Director: Kathryn Bigelow
Cast: John Boyega, Algee Smith, Will Poulter, Jacob Latimore, Anthony Mackie
Age Restriction: 16 L P V
Runtime: 2hrs 24min
Release Date: 18 August 2017
With the Black Lives Matter movement making waves in the US; now would be the perfect opportunity for Hollywood to release a film which bears a similar resemblance to the current tragedy.
Bring in a talented filmmaking team, who in the past have delivered excellent true-life based dramas which require extensive research, and you've got director Kathryn Bigelow and screenwriter Mark Boal.
The duo, who were behind the Oscar-winning Hurt Locker and the Oscar-nominated Zero Dark Thirty, transports audiences back to the 1967 Detroit Riot (aka the 12th Street riot) – where African Americans violently protested against the White police force, due to the ill-treatment and racism the latter enforced on people of colour.

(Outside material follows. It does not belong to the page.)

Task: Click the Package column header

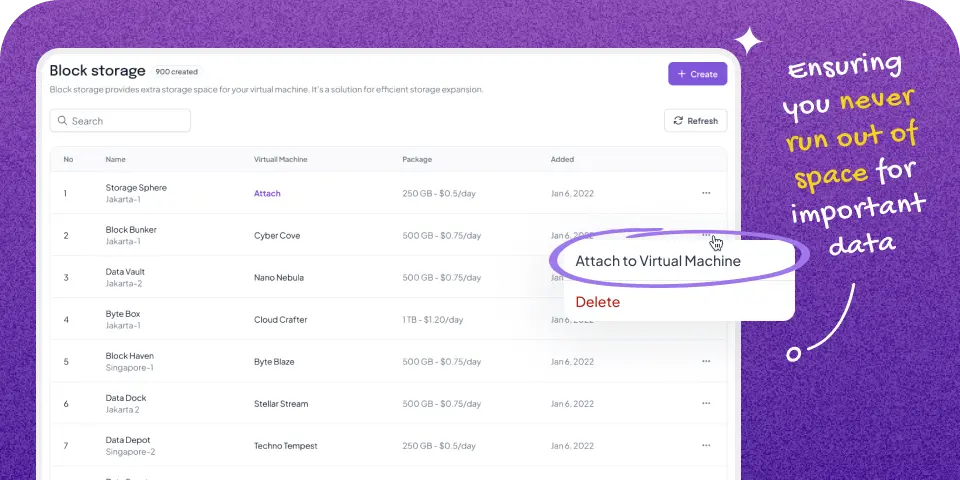Action: (417, 159)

However; Bigelow's latest only uses the 12th Street riot as a backdrop, with the crust of the film focusing on the tragic and brutal 'Algiers Motel incident'.
The incident involved police officers raiding the motel – which included multiple African Americans and two white women – after a suspected sniper attack from the building. The motel residents experienced agony as the White police utilised torture tactics which involved brutality, murder and racism.

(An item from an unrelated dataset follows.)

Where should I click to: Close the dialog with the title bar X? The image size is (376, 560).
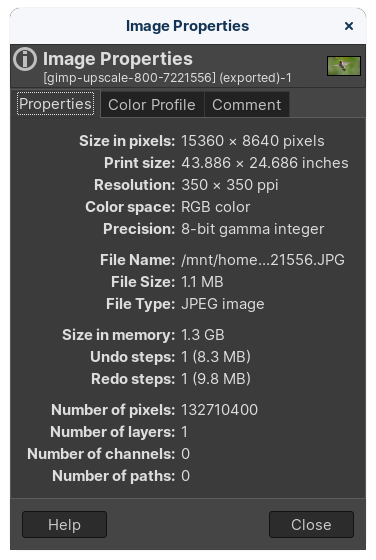349,26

Bigelow and Boal accomplish what they set out to do; delivering an honest, harrowing, claustrophobic, gut-wrenching and well-researched feature that remains gripping from start to finish.

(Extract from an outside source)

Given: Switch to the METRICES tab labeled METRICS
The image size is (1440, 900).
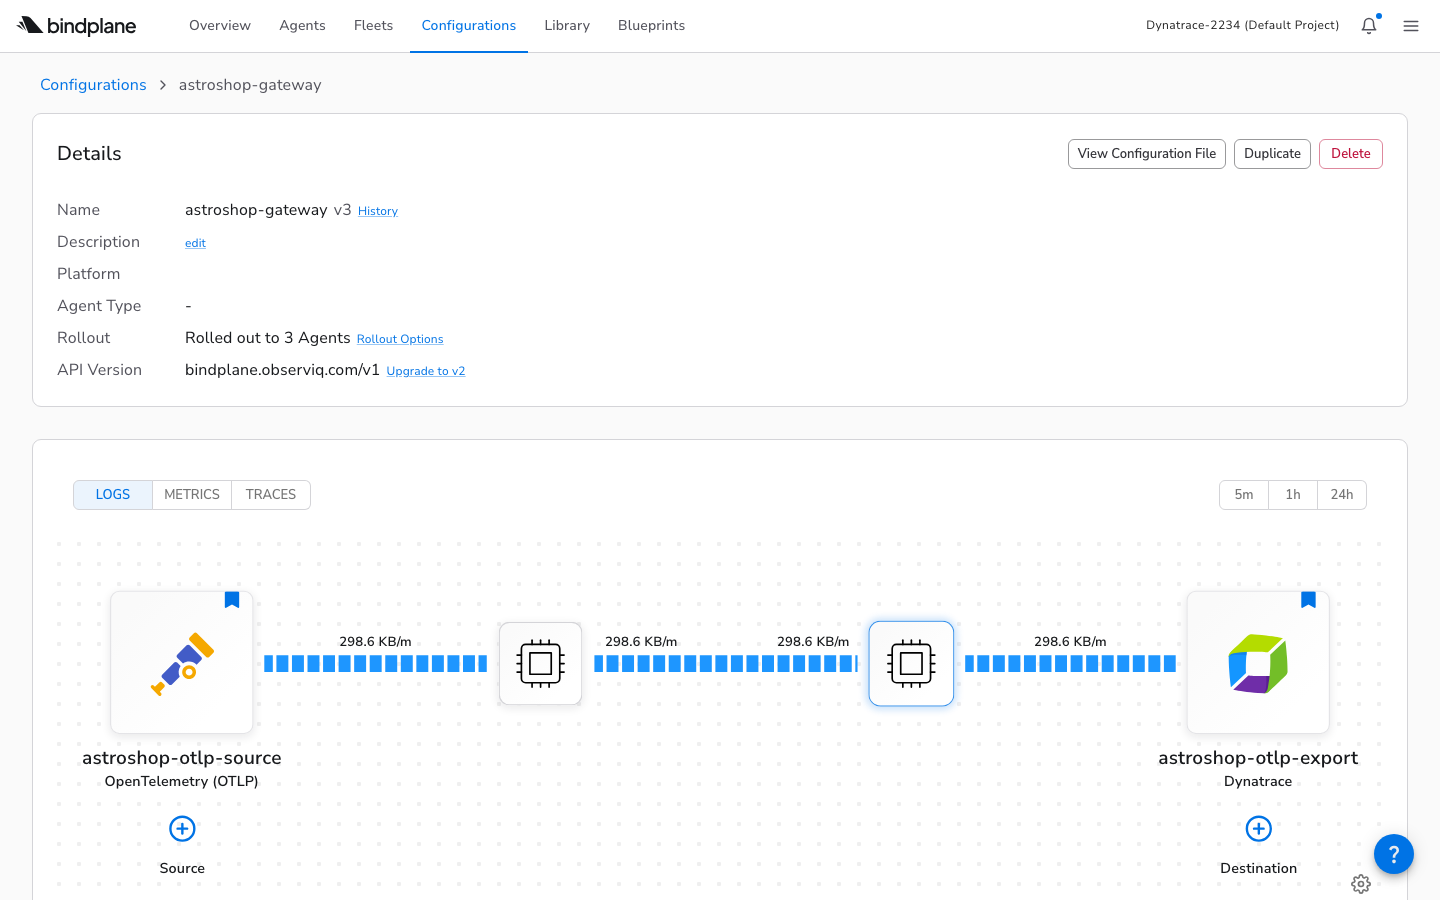Looking at the screenshot, I should point(191,494).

Like Bigelow and Boal's previous two feature films; Detroit is detailed, powerful, emotional and of course, a well-made piece of cinema that Oscar voters will relish.
But most importantly, it is a film that will easily strike a chord with audiences – particularly victims of racial profiling and police brutality – due to the parallels it shares with the current Black Lives Matter movement.
Boal's screenplay provides an understanding to those not fully aware of the anguish this tragedy had bestowed upon these victims. It successfully transports viewers into the shoes of its victims, with fully fleshed-out characters that are exceedingly hard not to relate to.
While the film's villains are effortlessly easy to dislike, they are – oddly enough – the stars of the show. Will Poulter, who plays sadistic cop Philip Krauss, ultimately stands out and steals the show with an electric performance which may (it's far too early to tell) generate the British actor some awards buzz.
Bigelow's superlative direction is further proof of why she is one of the best female directors in the game right now. The way she is able to invest audiences into the film with a brutal, uncut, detailed and intricate tale that will move – and leave a lasting expression behind.
The only issue with Bigelow's film is the amount of time it takes before we get to the main event. However, the long haul is well worth the wait.
Verdict: Director Kathryn Bigelow and screenwriter Mark Boal once again deliver an honest, harrowing, and of course – an excellently well-crafted drama. Detroit will shock audiences to the core, particularly due to the impressive performances, relatable character work and parallels to the current Black Lives Matter movement.